HEIST (which can be seen schematically in the drawing at left) employed a sophisticated set of detector components. It contained a stack of 12 NaI(Tl) scintillators, each 2 cm thick and 52 cm in diameter, to measure the total energy of stopping nuclei. The instrument determined particle trajectories by analyzing the distribution of scintillation light across six photomultiplier tubes assigned to each NaI(Tl) layer, achieving a positional accuracy of about 4 mm for the nuclei of interest. To measure the velocity of incoming nuclei, HEIST used two Cherenkov counters: C1, with a Teflon radiator corresponding to a threshold energy of 442 MeV/nucleon, and C2, with a Pilot-425 radiator providing a threshold of 305 MeV/nucleon. A plastic scintillator (S1) provided an event trigger and a charge identification measurement through energy loss detection, while a second scintillator (S2) identified penetrating events.
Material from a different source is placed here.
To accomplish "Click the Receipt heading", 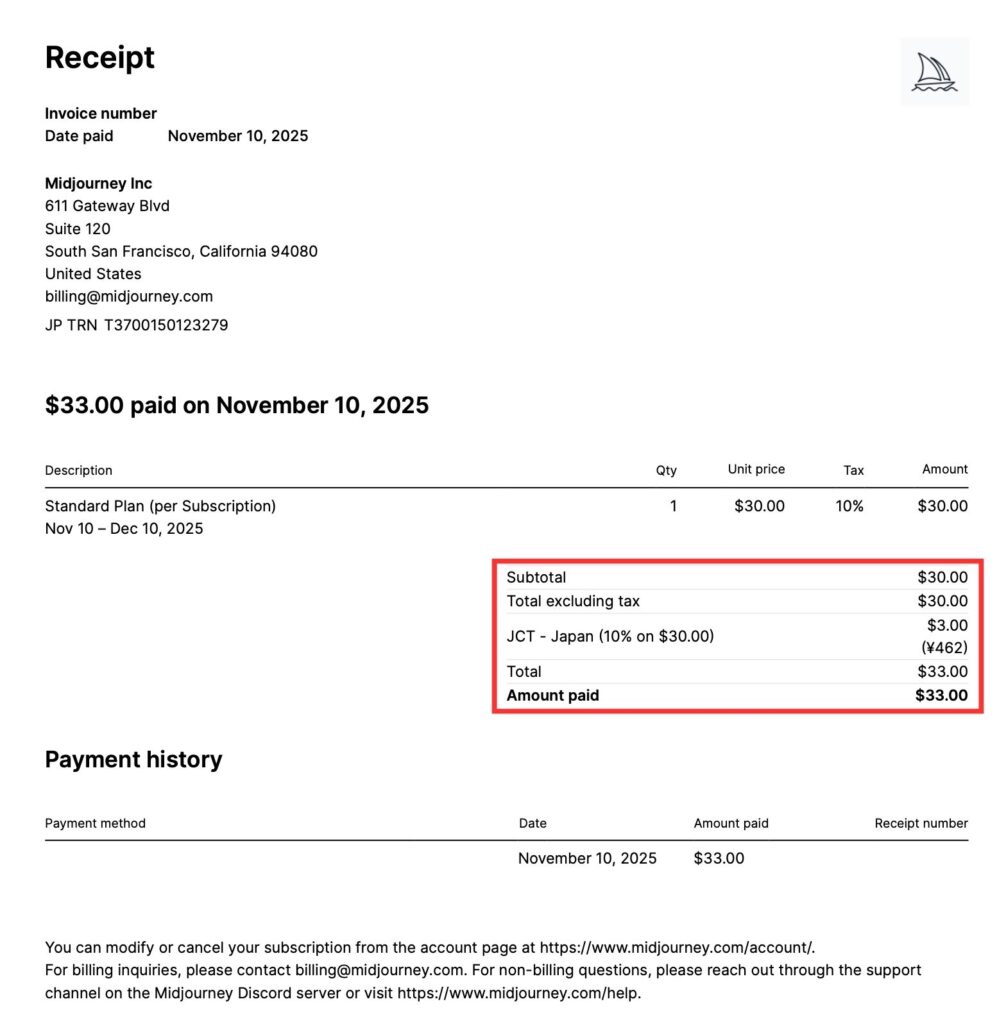I will pos(100,57).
Each event analyzed by HEIST yielded three independent charge measurements and two or three mass measurements, depending on the particle's energy. Charge measurements utilized the correlation between energy deposition (dE/dx) and Cherenkov light, and the mass was determined by methods combining Cherenkov response with total energy deposition, as well as through the energy loss versus residual energy technique. Only particles stopping within the NaI(Tl) stack were considered candidates for mass analysis. By combining multiple mass estimators, HEIST achieved a mass resolution of approximately 0.24-0.27 atomic mass units (amu) across the elements analyzed.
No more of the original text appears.